-- PROBLEMA PROPOSTO 1 --
Traduza para inglês a seguinte frase do excerto sobre nulidades: "Ora, a decisão administrativa deu integral cumprimento ao preceituado neste último normativo."
-- PROBLEMA PROPOSTO 2 --
Imprima, sem qualquer alteração, todo o trecho do excerto sobre nulidades que vai desde "Ora, a decisão" até "379º do CPP.".
-- PROBLEMA PROPOSTO 3 --
Segundo o excerto sobre nulidades, por que lei foi aprovado o RPCL?

-- DOCUMENTO --
※

Acresce que, como se decidiu no Ac. desta Relação e secção de 10/07/2018, disponível em www.dgsi.pt:

“Sem prejuízo da apreciação que a 1ª instância fez sobre o tema, em complemento, apraz-nos ainda dizer que, quer o RPCL (aprovado pela Lei 107/2009 de 14/09), quer o subsidiariamente Artº 60º da L. 107/09. aplicável RGCO (aprovado pelo DL 433/82 de 27/10, com as alterações que subsequentemente lhe foram introduzidas), não prevêem regras sobre o regime das nulidades dos actos e, particularmente, sobre a decisão proferida pela autoridade administrativa.

Assim, haverá que atender, com as necessárias adaptações, ao regime consignado no CPP (artº 41º nº 1 do RGCO).

A lei processual penal diz-nos que a sentença é nula quando não contiver as menções a que alude no al. do nº 1 do artº 379º do CPP, no caso das contraordenações, as menções referidas no artº 25º (“decisão condenatória”) da Lei 107/09.

Ora, a decisão administrativa deu integral cumprimento ao preceituado neste último normativo.

Mas a decisão será ainda nula quando a entidade administrativa deixe de se pronunciar sobre questões que devesse apreciar – al. c) do nº 1 do artº 379º do CPP.

A propósito desta nulidade, comummente designada como omissão de pronúncia lê-se na Obra “Contra Ordenações, Anotações ao Regime Geral” de Manuel Simas Santos e Jorge Lopes de Sousa, 3ª edição, p. 389 que “esta nulidade (…) ocorre apenas quando se verifica violação do dever processual que o tribunal (…) a autoridade administrativa tem em relação às partes, de se pronunciar sobre as questões por elas suscitadas. (…)>>.

※

-- EXTRATOS DAS ENTRADAS --
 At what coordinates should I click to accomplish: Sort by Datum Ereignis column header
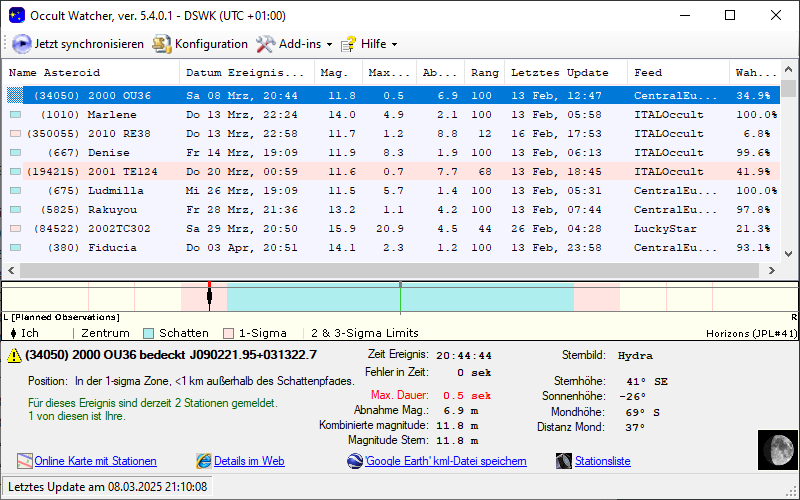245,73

※

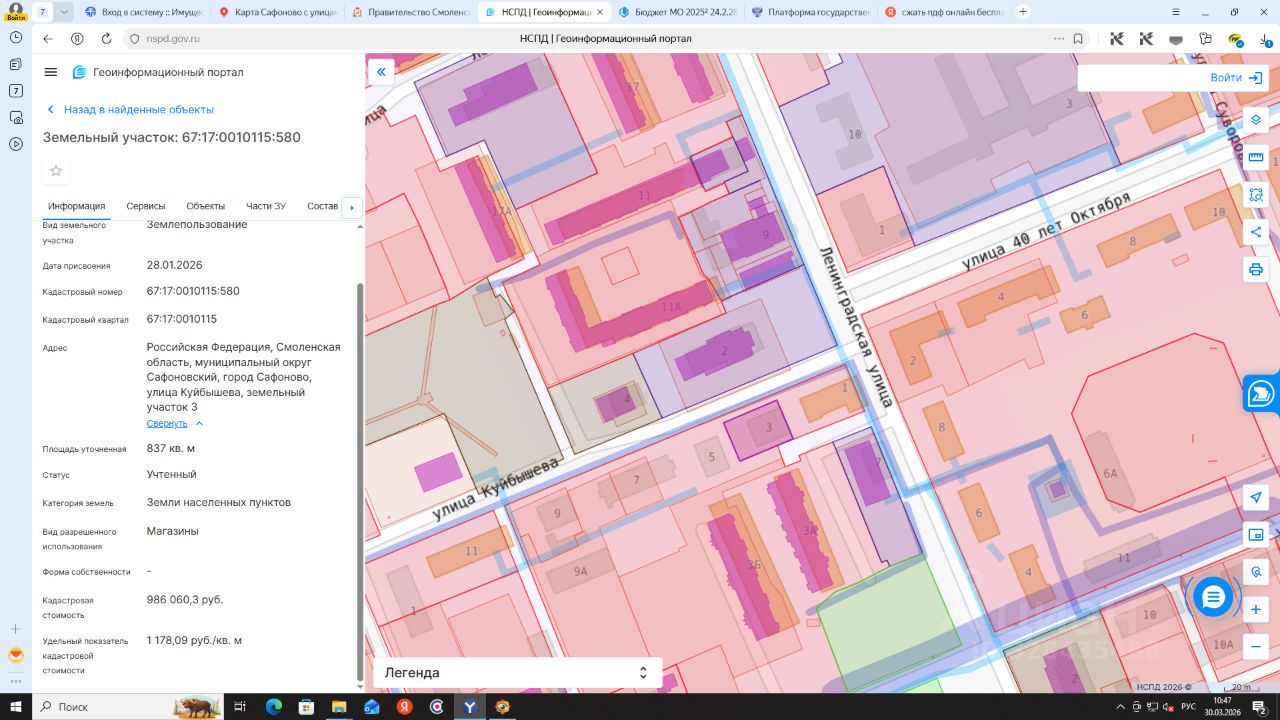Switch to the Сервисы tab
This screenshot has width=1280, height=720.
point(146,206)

※

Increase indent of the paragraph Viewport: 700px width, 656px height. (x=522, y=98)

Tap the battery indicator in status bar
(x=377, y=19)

※

-- RESPOSTA ESCRITA 1 --
Now, the administrative decision fully complied with what is prescribed in this latter provision.

-- RESPOSTA ESCRITA 2 --
Ora, a decisão administrativa deu integral cumprimento ao preceituado neste último normativo.

Mas a decisão será ainda nula quando a entidade administrativa deixe de se pronunciar sobre questões que devesse apreciar – al. c) do nº 1 do artº 379º do CPP.

-- RESPOSTA ESCRITA 3 --
Pela Lei 107/2009 de 14/09.